As companies everywhere move to embrace digital marketing in a bid to increase customer reach, research shows that consumers are, in fact, adopting ways of blocking these very same advertisements, with upwards of 16 per cent of smart phone users having now blocked the ads on their phones: most frequently on social media platforms.

“In the survey we conducted, 64 per cent of the respondents said they installed advertisement blockers (ad blockers) because the pop ups are annoying and intrusive, 54 per cent indicated they are disruptive, 39 per cent said it was due to security concerns, while 36 per cent stated that the advertisements affected the load time and bandwidth usage,” reported a 2016 study by research firm, HubSpot, in partnership with AdBlock Plus, one of the most widely used ad blocking extensions in the world.

This surge of blocking, which has seen 16 per cent of the estimated 1.9bn global smartphone users install the software on their devices, is already impacting advertisers’ consumer reach, especially to millennials, who are a key target market for brands.

In sub-Saharan Africa for instance, millennials use social media as their main source of current news, which, as a result, has led to an increase in ad blockers being used on online platforms.

“Social network platforms such as Facebook, Twitter, YouTube and WhatsApp have become an integral part of everyday life with over 60 per cent of millennials using social media as their primary source of information. Television comes a distant second at 25 per cent, with newspapers being the least important source, at six per cent,” said Njeri Wangari, a marketing manager at GeoPoll, in a report on African Millennials; Mobile Usage and Media Consumption.

But despite television and newspapers being the least important source of information for millennials, they generally prefer the advertising in these sources, with the HubSpot research reporting that offline advertisements were viewed more favourably than online pop up ads, google mobile ads, video ads and social media ads, with social media ads found to be the most blocked of these.

Across all types of online platforms, gaming, which has been on the rise since 2007 from 217m gamers worldwide to 1.78bn in 2014, has seen the highest ad blocking rate.

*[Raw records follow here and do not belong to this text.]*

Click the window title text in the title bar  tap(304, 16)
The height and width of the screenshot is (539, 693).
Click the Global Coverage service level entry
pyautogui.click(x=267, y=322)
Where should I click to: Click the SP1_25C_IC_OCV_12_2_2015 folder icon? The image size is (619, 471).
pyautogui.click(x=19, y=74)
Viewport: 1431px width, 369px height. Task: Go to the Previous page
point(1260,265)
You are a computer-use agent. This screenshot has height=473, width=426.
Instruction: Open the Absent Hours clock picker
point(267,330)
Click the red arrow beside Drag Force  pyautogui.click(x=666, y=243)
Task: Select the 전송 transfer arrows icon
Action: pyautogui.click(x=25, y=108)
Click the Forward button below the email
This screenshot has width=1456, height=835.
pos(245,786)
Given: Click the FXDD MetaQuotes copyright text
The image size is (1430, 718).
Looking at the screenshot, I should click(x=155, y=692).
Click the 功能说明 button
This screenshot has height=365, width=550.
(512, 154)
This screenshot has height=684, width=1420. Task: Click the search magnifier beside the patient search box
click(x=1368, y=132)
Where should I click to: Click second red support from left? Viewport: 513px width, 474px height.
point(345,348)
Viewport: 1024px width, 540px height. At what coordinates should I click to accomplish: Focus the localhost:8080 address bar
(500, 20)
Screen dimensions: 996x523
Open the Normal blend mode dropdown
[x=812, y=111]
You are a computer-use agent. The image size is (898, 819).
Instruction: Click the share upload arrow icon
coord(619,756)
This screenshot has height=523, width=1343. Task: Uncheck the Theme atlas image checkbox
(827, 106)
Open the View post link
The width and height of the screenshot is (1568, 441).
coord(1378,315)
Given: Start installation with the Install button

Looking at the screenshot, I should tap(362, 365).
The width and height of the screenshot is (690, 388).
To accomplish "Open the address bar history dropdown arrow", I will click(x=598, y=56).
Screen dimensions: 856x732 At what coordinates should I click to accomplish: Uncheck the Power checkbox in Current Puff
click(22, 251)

“Visitors to gaming websites are significantly more likely to block advertising. Visitors to health, charity, government or legal websites are significantly less likely to block advertising,” found a 2016 report on the cost of ad blocking by PageFair, a global author on ad blocking trends.

“In the study we found that 26.5 per cent of ad blocks originate from gaming sites, 19.1 per cent from social networking platforms, while 17 per cent originate from the general Internet. Only 2.5 per cent originate from government and legal sites.”

Overall, the move by consumers to block online advertisements is now losing companies billions of dollars in ad revenues.

Globally, the potential ad revenue loss numbers due to ad blockers was estimated to be $20.3bn in 2016 by the PageFair report. That number is expected to double this year to $41.4bn.

In this, brands such as Google have been negatively impacted. In 2014, for example, Google was estimated to have lost $6.399bn from both US and international revenues due to ad blocks. This was 10 per cent of the total revenue it reported that year.

Indeed, as technology develops, the usage of advertisement blocking plug-ins is now set to become commonplace.

Advertisers are thus tasked to come up with better and more attractive strategies of packaging their materials to avoid blocking in order to reach their intended target markets.